Das Hotel Akrich liegt 20 Autominuten von der Stadt
entfernt in den hügeligen Ausläufern des Hohen Atlas. Es
überblickt das gleichnamige Berberdorf und Ruinen
uralter Kasbahs. Hausherrin Doris Nufer holt die Gäste
persönlich vom Flughafen ab. Das funktioniert, weil sie
nie mehr als zehn Personen in ihren fünf Bungalows
unterbringen kann. Abgesehen davon, dass sich ihr
komfortabler Geländewagen besser für die letzten zwei
Kilometer Hoppelpiste eignet als ein klappriges Taxi,
entspinnen sich auf dem Weg fast schon freundschaftliche
Bande mit der charmanten Schweizerin. Wenn sich dann das
überdimensionale Holztor öffnet, Mitarbeiter Moha, zwei
freundliche Hunde und neugierige Kätzchen grüßen, ahnt
man bereits, dass es sich um ein Juwel handeln muss. Die
mit flachen Lehmhäusern bebaute Fläche bedeckt nur einen
Bruchteil des drei Hektar großen Grundstücks, und die
fernen Begrenzungsmauern verbergen sich hinter üppigem
Grün.

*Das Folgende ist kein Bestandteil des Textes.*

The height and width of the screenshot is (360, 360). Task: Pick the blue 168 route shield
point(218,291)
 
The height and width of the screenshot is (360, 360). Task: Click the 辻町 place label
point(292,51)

Wohlgemerkt, wir befinden uns hier in einer
knochentrockenen Region.
Bungalows und Haupthaus mit Foyer, Speiseraum und Küche
umschließen einen Hof. Die Zitronenbäumchen darin
brauchen allerdings noch einige Jahre, bis sie groß
genug sind, um Schatten zu spenden. Die Anlage wurde
erst vor wenigen Monaten eröffnet. Dafür plätschert der
andalusische Brunnen schön heimelig. Die Zimmer sind
größer als erwartet, schlicht, aber stilvoll in modernem
Marokko-Design eingerichtet. Die kräftigen Farben der
Stoffe, der Terrakotta-Boden und das dunkle Metall des
französischen Holzofens kontrastieren wunderbar zu den
schmucklos hellen Wänden und zu den edlen, cremeweißen
Bettbezügen.
Geräumig das Bad mit bunt gefliester Dusche, in der man
sich leicht zu zweit beregnen lassen kann. Dass die
morgendliche Zimmerreinigung zuweilen erst mittags
erledigt wird, liegt daran, dass das Personal aus nur
einem Mann besteht. Man sollte darüber nicht meckern.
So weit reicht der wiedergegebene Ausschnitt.